- Actions to take:
A. In the account of growing up in foster care, where did the narrator have to sit while everyone else could sit on the sofa?
B. Continue the account of growing up in foster care, picking up after its last sentence.

- Selected excerpt:
§ §

I remember growing up in a home with six siblings. Five of the kids were adopted and two of us were foster kids. None of us were biologically related. They were all different shades and different ethnicities. Everyone had a different take on what their experience was like in this home. Some felt the need to honor my foster parents for all that they did and only saw the good side of growing up. Others felt the sting of the trauma but still understood that the foster parents who caused that trauma did so because of their own traumatic past.
There were certain kids that were favored over others and were allowed to do certain things others couldn’t. Up until I was in the 9th and 10th grade, I remember having to sit in a wooden chair as a young Black girl while everyone else could sit on the sofa. I was not always permitted to go into the refrigerator without asking permission while the other adopted kids could go in whenever they pleased. I was told that I had to ask permission to use the restroom. When my foster dad was home, I was not allowed to speak unless I was spoken to.
Both of my foster parents were Black. What was striking was that my white siblings were often favored by one foster parent while the Black kids with disabilities were treated distastefully. There were some incredibly bruising words, physical violence and hatred slung toward me and my foster brother. It’s quite disheartening as my foster brother and I were both Black kids with disabilities who dealt with an extreme amount of mistreatment from our foster parents. We were the awkward ducks who were treated inferior.
I have since left the home, aspiring for something more. I would sometimes still connect with my foster brother and see how he was doing. We were both very traumatized. I have since healed from my traumatic upbringing. But I kept thinking: What is it about being in a foster home with very different people that can lead foster parents to play favorites?
Fast forward to a year after graduating from University of California, San Diego. I was connecting with another family in another state who wanted to honorarily adopt me. They began creating a family where every child had a different complexion and received love all the same. They are not necessarily a family that follows a completely liberal ideology. But they are a Black and white couple with four children who really are the hands and feet of social justice when it comes to the foster care system, even creating their own safe haven for young teen foster girls.

§ §

- Given records:

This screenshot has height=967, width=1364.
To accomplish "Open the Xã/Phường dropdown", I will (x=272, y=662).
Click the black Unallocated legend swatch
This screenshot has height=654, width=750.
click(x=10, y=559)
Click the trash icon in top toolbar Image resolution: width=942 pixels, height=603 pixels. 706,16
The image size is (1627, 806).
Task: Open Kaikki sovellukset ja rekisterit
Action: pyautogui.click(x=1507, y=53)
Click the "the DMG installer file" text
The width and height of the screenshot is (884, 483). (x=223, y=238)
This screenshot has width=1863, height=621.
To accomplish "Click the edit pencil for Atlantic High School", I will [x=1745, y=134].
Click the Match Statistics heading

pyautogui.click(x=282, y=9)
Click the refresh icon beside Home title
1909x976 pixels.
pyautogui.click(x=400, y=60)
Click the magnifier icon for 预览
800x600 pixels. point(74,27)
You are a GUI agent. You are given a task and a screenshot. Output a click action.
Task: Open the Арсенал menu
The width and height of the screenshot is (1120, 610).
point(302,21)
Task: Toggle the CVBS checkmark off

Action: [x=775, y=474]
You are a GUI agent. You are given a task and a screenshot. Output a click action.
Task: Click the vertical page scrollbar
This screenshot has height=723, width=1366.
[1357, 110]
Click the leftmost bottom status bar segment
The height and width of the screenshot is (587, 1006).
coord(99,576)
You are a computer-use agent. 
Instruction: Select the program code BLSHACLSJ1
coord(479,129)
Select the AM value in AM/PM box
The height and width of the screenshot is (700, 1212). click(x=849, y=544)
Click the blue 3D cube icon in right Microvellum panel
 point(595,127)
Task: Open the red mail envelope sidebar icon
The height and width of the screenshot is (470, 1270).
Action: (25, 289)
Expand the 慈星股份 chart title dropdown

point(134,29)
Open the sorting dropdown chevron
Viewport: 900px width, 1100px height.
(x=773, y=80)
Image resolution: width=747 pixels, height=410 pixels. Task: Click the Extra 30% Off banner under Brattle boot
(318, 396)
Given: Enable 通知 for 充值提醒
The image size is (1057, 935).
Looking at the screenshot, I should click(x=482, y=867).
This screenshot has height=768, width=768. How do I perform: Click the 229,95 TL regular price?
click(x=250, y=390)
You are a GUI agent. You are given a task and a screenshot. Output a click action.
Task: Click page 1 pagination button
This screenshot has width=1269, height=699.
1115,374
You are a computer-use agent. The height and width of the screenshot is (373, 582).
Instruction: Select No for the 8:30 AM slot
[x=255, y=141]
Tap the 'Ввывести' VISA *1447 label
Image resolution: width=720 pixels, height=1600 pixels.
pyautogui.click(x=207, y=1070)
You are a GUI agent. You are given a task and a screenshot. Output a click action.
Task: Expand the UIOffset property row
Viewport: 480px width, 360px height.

§ §

- Answers for each item:
A. In a wooden chair.

B.
It gave me hope to know that even though I experienced so much injustice growing up, both as a kid with disabilities and as a young Black child, there are still people making change toward healing, wholeness and health for foster youth like myself. There is hope for me to be the change I wish to see and advocate for policies that protect children from discrimination so that they feel safe enough to speak out about the injustices they face in the foster care system.
As I continue to advocate for foster youth, I realize not everyone knows how to care for children that don’t look like them. So I am appreciative of the start of services that support foster parents with the necessary tools to have conversations about race, equity and inclusion within the foster family. We need to eradicate the color lines because, in the words of sociologist W.E.B. Du Bois, “the color line had been a real and efficient cause of misery.”
Something I learned from my education at UC San Diego is that there are intersections of different identities that can experience injustice all at the same time. It’s not as simple as saying my foster parents were racist. They weren’t, but there were some issues that bled into hierarchies and power dynamics over the years where it gave me and my foster brother the impression of powerlessness and defeat. As I got older, I had no choice but to heal if I wanted to create an impact in the world. I understand that my foster parents are human with a very different upbringing than the one my future children will grow up in. A world where Martin Luther King Jr.’s dream would intentionally impact the foster care system and lead us to examine the way certain children get treated over others, both systematically and within the family structure. The only way we will get over this hill is to talk about and challenge our implicit biases. We can lose so much if we treat others unkindly and unjustly. When we value all children and choose to wholeheartedly serve one another, we have so much more to gain.